WHAT NEEDS TO BE DONE —
Write out the records again, exactly, leaving none out.

(Saved data entries)
════════════════

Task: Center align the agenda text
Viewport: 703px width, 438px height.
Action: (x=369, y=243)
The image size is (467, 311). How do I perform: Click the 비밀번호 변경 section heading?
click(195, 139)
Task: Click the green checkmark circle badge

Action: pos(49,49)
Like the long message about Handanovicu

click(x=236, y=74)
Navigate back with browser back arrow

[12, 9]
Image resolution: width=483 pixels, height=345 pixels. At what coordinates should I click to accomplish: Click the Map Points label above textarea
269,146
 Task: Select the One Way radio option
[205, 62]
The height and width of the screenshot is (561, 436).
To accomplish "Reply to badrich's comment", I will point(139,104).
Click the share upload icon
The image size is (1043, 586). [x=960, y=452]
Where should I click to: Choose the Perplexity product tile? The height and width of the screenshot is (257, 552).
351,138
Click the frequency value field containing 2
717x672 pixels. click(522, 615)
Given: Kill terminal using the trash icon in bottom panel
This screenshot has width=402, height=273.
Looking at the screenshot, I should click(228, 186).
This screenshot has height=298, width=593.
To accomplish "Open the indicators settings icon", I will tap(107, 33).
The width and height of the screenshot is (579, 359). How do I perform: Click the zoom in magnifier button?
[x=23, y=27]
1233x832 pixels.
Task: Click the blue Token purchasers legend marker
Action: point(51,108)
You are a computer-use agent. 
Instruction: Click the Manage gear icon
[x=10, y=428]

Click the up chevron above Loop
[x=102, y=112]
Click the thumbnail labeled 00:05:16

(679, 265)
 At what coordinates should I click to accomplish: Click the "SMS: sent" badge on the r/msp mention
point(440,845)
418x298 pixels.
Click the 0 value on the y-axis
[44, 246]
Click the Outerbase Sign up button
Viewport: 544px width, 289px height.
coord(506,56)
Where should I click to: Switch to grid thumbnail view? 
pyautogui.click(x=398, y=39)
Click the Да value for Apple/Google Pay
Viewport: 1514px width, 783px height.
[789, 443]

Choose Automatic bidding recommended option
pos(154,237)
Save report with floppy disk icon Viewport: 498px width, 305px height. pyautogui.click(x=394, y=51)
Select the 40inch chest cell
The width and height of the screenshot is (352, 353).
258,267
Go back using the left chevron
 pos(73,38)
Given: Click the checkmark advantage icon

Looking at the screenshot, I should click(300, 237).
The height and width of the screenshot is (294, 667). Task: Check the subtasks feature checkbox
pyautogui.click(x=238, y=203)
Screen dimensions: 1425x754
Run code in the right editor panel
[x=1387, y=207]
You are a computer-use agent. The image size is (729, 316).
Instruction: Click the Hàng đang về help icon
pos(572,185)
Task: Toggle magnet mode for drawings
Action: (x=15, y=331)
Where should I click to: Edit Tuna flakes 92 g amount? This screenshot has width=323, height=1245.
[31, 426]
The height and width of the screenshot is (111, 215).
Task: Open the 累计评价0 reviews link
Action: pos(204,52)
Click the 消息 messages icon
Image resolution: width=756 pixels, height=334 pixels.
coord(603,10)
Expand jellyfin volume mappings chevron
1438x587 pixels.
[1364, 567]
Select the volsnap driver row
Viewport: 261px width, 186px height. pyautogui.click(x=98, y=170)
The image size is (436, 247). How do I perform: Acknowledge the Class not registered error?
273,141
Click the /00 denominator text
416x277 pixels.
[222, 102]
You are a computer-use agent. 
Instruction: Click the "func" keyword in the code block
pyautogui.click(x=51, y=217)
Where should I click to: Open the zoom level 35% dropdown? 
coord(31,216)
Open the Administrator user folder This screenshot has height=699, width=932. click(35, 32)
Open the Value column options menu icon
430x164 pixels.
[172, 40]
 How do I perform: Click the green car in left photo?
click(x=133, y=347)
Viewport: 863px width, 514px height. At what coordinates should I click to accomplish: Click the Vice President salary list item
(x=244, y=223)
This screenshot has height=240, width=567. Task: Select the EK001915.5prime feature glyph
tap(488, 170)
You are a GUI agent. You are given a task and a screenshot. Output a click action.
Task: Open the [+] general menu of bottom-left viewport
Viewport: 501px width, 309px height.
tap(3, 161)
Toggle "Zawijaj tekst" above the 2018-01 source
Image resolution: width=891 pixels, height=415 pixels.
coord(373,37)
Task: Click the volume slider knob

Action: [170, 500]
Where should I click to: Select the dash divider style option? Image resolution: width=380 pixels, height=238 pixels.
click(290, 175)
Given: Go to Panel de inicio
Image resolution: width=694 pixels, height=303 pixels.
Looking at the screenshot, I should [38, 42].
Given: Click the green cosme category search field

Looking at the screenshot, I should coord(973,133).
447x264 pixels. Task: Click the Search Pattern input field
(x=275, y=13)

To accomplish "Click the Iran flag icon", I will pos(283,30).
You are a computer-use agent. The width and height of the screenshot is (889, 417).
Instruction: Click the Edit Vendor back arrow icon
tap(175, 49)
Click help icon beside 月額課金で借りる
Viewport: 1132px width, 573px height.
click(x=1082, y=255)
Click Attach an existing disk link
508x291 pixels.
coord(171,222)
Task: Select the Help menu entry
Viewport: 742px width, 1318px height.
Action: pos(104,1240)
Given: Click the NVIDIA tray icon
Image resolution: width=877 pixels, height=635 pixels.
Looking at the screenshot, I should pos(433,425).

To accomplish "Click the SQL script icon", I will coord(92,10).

════════════════

ANSWER TO THIS TASK —
Task: Center align the agenda text
Viewport: 703px width, 438px height.
Action: (x=369, y=243)
The image size is (467, 311). How do I perform: Click the 비밀번호 변경 section heading?
click(195, 139)
Task: Click the green checkmark circle badge

Action: pos(49,49)
Like the long message about Handanovicu

click(x=236, y=74)
Navigate back with browser back arrow

[12, 9]
Image resolution: width=483 pixels, height=345 pixels. At what coordinates should I click to accomplish: Click the Map Points label above textarea
269,146
 Task: Select the One Way radio option
[205, 62]
The height and width of the screenshot is (561, 436).
To accomplish "Reply to badrich's comment", I will point(139,104).
Click the share upload icon
The image size is (1043, 586). [x=960, y=452]
Where should I click to: Choose the Perplexity product tile? The height and width of the screenshot is (257, 552).
351,138
Click the frequency value field containing 2
717x672 pixels. click(522, 615)
Given: Kill terminal using the trash icon in bottom panel
This screenshot has width=402, height=273.
Looking at the screenshot, I should click(228, 186).
This screenshot has height=298, width=593.
To accomplish "Open the indicators settings icon", I will tap(107, 33).
The width and height of the screenshot is (579, 359). How do I perform: Click the zoom in magnifier button?
[x=23, y=27]
1233x832 pixels.
Task: Click the blue Token purchasers legend marker
Action: point(51,108)
You are a computer-use agent. 
Instruction: Click the Manage gear icon
[x=10, y=428]

Click the up chevron above Loop
[x=102, y=112]
Click the thumbnail labeled 00:05:16

(679, 265)
 At what coordinates should I click to accomplish: Click the "SMS: sent" badge on the r/msp mention
point(440,845)
418x298 pixels.
Click the 0 value on the y-axis
[44, 246]
Click the Outerbase Sign up button
Viewport: 544px width, 289px height.
coord(506,56)
Where should I click to: Switch to grid thumbnail view? 
pyautogui.click(x=398, y=39)
Click the Да value for Apple/Google Pay
Viewport: 1514px width, 783px height.
[789, 443]

Choose Automatic bidding recommended option
pos(154,237)
Save report with floppy disk icon Viewport: 498px width, 305px height. pyautogui.click(x=394, y=51)
Select the 40inch chest cell
The width and height of the screenshot is (352, 353).
258,267
Go back using the left chevron
 pos(73,38)
Given: Click the checkmark advantage icon

Looking at the screenshot, I should click(300, 237).
The height and width of the screenshot is (294, 667). Task: Check the subtasks feature checkbox
pyautogui.click(x=238, y=203)
Screen dimensions: 1425x754
Run code in the right editor panel
[x=1387, y=207]
You are a computer-use agent. The image size is (729, 316).
Instruction: Click the Hàng đang về help icon
pos(572,185)
Task: Toggle magnet mode for drawings
Action: (x=15, y=331)
Where should I click to: Edit Tuna flakes 92 g amount? This screenshot has width=323, height=1245.
[31, 426]
The height and width of the screenshot is (111, 215).
Task: Open the 累计评价0 reviews link
Action: pos(204,52)
Click the 消息 messages icon
Image resolution: width=756 pixels, height=334 pixels.
coord(603,10)
Expand jellyfin volume mappings chevron
1438x587 pixels.
[1364, 567]
Select the volsnap driver row
Viewport: 261px width, 186px height. pyautogui.click(x=98, y=170)
The image size is (436, 247). How do I perform: Acknowledge the Class not registered error?
273,141
Click the /00 denominator text
416x277 pixels.
[222, 102]
You are a computer-use agent. 
Instruction: Click the "func" keyword in the code block
pyautogui.click(x=51, y=217)
Where should I click to: Open the zoom level 35% dropdown? 
coord(31,216)
Open the Administrator user folder This screenshot has height=699, width=932. click(35, 32)
Open the Value column options menu icon
430x164 pixels.
[172, 40]
 How do I perform: Click the green car in left photo?
click(x=133, y=347)
Viewport: 863px width, 514px height. At what coordinates should I click to accomplish: Click the Vice President salary list item
(x=244, y=223)
This screenshot has height=240, width=567. Task: Select the EK001915.5prime feature glyph
tap(488, 170)
You are a GUI agent. You are given a task and a screenshot. Output a click action.
Task: Open the [+] general menu of bottom-left viewport
Viewport: 501px width, 309px height.
tap(3, 161)
Toggle "Zawijaj tekst" above the 2018-01 source
Image resolution: width=891 pixels, height=415 pixels.
coord(373,37)
Task: Click the volume slider knob

Action: [170, 500]
Where should I click to: Select the dash divider style option? Image resolution: width=380 pixels, height=238 pixels.
click(290, 175)
Given: Go to Panel de inicio
Image resolution: width=694 pixels, height=303 pixels.
Looking at the screenshot, I should [38, 42].
Given: Click the green cosme category search field

Looking at the screenshot, I should coord(973,133).
447x264 pixels. Task: Click the Search Pattern input field
(x=275, y=13)

To accomplish "Click the Iran flag icon", I will pos(283,30).
You are a computer-use agent. The width and height of the screenshot is (889, 417).
Instruction: Click the Edit Vendor back arrow icon
tap(175, 49)
Click help icon beside 月額課金で借りる
Viewport: 1132px width, 573px height.
click(x=1082, y=255)
Click Attach an existing disk link
508x291 pixels.
coord(171,222)
Task: Select the Help menu entry
Viewport: 742px width, 1318px height.
Action: pos(104,1240)
Given: Click the NVIDIA tray icon
Image resolution: width=877 pixels, height=635 pixels.
Looking at the screenshot, I should pos(433,425).

To accomplish "Click the SQL script icon", I will coord(92,10).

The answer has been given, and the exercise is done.